Recently on Facebook, i have come across many old friends. Some, are more than likely reading this Blog via my Facebook page. So i can't say too much, except for the fact that they were fit back then at school, but were too good for the nerd. But now i will get my revenge...with SEX!!!! Hmmm, not in the way THAT was worded though.

But i'm back in contact with a lot of girls i was previously too nerdy to speak to at school, i feel God Himself has given me a second chance with facebook. Perhaps a second chance at life... speaking of which, anyone heard of a online thing called Second Life? from what i'm hearing, it sounds like that was made for me.

To be honest i could go on for ever, the simple fact is, sure some people say using Facebook the government or the Men In Black have all your details and will use it to farm our brains like the vast human fields in the Matrix and conspiracy theory blah blah, details info. I've assesed this situation and looked into the possible intricacies of confusion, identity theft and government tracking that can come of displaying your details on a Facebook page...and here is my conclusion, in response, to that said information...

"bolloxs"

Get on Facebook, and get a life!!! I never had one before!!!! now i have 100 friends (by the time you read this...probably) It is the greatest thing since Childbirth. Serious...i mean you're on it already anyway right?? It's just the few oddballs and social rejects still yet to get with the motherfucking program. Hahah squares.

Just be careful though in case your boss is on there, setting your profile status name as "hungover from the weekend was fucking pissed" may not be the correct thing to do, at certain times.

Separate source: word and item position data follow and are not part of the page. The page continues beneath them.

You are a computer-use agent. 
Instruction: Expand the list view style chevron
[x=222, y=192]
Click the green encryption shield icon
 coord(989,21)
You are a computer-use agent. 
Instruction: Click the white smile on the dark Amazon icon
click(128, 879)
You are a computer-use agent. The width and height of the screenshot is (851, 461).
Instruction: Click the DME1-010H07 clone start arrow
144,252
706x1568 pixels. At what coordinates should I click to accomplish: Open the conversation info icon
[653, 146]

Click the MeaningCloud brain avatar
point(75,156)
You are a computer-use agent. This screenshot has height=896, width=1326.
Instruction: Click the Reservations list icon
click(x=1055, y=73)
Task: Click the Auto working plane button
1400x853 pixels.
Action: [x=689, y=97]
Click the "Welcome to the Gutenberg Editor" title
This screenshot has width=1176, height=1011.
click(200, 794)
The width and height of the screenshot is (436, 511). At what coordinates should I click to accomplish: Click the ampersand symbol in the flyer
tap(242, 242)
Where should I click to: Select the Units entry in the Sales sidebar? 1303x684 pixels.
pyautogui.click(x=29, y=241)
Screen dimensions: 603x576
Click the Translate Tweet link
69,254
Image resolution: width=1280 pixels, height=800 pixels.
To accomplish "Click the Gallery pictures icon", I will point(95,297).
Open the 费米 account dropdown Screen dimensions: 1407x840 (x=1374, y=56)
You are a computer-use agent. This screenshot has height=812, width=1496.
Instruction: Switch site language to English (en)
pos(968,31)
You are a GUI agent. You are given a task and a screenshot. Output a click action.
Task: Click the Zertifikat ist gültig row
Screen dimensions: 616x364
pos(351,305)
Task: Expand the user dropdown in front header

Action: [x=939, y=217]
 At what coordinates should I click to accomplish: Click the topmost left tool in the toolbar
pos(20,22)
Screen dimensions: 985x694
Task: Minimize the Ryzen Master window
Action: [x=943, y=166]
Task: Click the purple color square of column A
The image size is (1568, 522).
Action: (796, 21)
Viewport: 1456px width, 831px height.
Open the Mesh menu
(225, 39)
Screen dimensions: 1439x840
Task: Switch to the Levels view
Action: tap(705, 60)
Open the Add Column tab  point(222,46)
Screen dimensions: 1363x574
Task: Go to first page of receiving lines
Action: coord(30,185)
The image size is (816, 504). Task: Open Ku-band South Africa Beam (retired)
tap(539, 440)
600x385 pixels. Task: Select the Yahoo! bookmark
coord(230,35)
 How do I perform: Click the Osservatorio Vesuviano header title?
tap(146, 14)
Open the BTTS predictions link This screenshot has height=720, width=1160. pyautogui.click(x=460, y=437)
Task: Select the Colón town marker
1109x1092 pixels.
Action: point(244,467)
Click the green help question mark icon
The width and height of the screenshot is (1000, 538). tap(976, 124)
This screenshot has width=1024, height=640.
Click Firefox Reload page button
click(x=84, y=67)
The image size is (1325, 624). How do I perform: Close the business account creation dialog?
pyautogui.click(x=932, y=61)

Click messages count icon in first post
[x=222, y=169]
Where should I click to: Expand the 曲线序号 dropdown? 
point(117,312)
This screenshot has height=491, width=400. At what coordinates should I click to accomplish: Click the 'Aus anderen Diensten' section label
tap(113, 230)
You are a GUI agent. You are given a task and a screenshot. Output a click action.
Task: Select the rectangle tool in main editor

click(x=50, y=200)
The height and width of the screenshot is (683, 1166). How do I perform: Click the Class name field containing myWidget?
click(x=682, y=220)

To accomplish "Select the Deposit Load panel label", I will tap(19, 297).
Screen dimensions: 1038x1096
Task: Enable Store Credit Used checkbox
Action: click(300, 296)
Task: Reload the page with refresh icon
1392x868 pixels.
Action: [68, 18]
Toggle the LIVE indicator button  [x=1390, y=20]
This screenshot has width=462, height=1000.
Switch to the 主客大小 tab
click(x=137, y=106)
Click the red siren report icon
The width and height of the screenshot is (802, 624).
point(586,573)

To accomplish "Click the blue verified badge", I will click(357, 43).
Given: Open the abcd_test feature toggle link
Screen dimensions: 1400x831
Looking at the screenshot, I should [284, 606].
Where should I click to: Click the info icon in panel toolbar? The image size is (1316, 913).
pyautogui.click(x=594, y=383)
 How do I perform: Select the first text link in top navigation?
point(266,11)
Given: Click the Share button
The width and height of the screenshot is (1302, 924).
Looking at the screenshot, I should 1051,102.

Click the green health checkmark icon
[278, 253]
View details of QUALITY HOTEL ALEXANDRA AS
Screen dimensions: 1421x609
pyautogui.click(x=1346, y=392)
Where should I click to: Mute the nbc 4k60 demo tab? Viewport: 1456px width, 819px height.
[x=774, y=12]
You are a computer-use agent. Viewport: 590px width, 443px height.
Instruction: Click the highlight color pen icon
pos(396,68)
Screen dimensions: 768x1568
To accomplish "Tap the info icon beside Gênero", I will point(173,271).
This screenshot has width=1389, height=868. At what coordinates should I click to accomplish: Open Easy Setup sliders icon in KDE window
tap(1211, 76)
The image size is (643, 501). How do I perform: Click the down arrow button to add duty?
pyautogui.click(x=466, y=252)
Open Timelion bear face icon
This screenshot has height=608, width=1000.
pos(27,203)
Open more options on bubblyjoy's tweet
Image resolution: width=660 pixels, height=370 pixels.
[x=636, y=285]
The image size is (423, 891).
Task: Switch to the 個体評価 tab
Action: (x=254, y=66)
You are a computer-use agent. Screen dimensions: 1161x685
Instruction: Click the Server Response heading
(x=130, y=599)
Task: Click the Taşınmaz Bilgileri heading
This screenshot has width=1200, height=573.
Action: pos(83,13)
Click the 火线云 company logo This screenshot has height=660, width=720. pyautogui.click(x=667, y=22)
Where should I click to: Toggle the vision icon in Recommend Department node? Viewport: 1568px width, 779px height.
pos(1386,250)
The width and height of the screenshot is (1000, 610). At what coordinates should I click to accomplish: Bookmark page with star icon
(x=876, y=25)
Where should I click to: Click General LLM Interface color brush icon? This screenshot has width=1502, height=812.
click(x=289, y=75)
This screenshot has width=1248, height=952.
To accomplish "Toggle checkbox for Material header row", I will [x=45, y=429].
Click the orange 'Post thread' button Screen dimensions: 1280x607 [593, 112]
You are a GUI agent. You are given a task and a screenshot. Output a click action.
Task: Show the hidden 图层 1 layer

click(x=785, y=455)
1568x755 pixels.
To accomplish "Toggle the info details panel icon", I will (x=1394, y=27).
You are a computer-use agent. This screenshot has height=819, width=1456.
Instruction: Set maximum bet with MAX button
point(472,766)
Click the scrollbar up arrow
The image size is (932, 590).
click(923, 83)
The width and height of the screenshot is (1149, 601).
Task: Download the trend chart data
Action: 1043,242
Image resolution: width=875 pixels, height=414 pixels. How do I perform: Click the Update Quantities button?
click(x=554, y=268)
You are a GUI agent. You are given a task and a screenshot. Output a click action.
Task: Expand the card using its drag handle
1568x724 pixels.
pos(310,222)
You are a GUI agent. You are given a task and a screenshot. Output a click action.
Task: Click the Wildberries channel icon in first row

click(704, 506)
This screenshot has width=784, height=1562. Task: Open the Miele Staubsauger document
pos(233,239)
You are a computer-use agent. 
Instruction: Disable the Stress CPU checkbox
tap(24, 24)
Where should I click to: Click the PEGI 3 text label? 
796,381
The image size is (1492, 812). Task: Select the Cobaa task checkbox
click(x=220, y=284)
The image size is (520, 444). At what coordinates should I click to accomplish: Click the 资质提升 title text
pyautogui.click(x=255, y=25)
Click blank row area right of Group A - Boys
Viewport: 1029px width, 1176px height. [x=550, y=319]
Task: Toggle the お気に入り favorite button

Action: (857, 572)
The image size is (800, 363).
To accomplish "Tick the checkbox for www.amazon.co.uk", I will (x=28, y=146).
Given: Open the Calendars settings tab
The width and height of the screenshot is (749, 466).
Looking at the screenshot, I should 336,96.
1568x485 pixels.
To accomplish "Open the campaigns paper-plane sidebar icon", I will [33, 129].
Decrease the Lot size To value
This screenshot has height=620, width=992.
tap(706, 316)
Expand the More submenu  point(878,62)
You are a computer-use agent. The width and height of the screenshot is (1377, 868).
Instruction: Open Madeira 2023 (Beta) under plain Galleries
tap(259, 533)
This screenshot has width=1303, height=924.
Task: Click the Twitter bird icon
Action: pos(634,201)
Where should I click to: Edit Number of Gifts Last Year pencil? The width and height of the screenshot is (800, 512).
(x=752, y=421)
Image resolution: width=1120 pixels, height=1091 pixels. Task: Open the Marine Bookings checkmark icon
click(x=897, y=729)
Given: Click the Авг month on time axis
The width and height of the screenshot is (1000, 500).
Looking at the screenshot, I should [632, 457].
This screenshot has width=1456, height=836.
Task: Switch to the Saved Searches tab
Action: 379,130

Besides that, you not on Facebook? It's time to get your ass on there, and get yourself-a-lovin!!!


Monday, 28 January 2008

Numma 1: "Britney Spears needs Daniel in her life"

Hiya, first off, listen ok?? i think it's my duty as a human being on this sweet planet, to comment about this girl. I love her, do you? i mean really LOVE her, as i do? I even downloaded her newest album, and i wouldn't fit into the box of a Britney Fan on first appearances.

Let's go back. It started really with the rolling stone cover. White panties. My fetish. Then my interest in this witch died down. But now she's gone fruit loop. I've been thinking about her again. And i say to myself...Daniel son, you missed out.

I would have loved to have been that brummie paparazzi who took advantage of her fragile mental state, and basically leapt IN THERE. For one, the said Pantie Picture (above) could have been re enacted for me. In real life. I really would have worked the squeaking cogs of her unstable mind to convince her that she loved me. Actual love. I would have held her in my arms for as long as she wanted, as the nights passed, and the mornings rose we'd both be there. The single 'Oops I Did It Again' on constant rotation in the background, playing softly, not too loud. Just a warm presence, thumping away. The disco beat erotic as well as exciting.

I think in her current state of mind, she would be faithful too. She's just too ill to really know anything else. To be fair I'd be hoping she'd be too ill to really know what's going on...at all. Zoom, move right in there and take Advantage like a tennis player. And not in a cruel way, no peeing on her head or stuff like that, just really moulding and crafting this dazed and confused woman into wife material. I would still help her out with the pills...just, probably lower the dosage, we'd wanna keep her "good" for as long as possible. Keep her juicy.

Sure like most, nah, like all of us, I was a bit pissed off to see her look in the camera that time she got her noggin shaved. Remember that look? Like, "hey look at me, i am THIS crazy!!! Hey, you still there?" It was a real desperate cry for help. You could say it was from that point onwards i decided that Britney Spears needs Daniel in her life.

She also needs another Kid as well, which i would provide for her. The ol' boys been bubbling for a spunk dumpster for a while now. Might as well blast off at the BRITSTER. She would be wearing the white pants before this said sex session of course, and then she would remove them.

"Take them off girl" I'd say.

She'd comply, her head twitching. More than likely shedding a tear while doing so.

Welcome to Dan The British Blog, and this is the kind of shit i think about all day long my friends...all day long.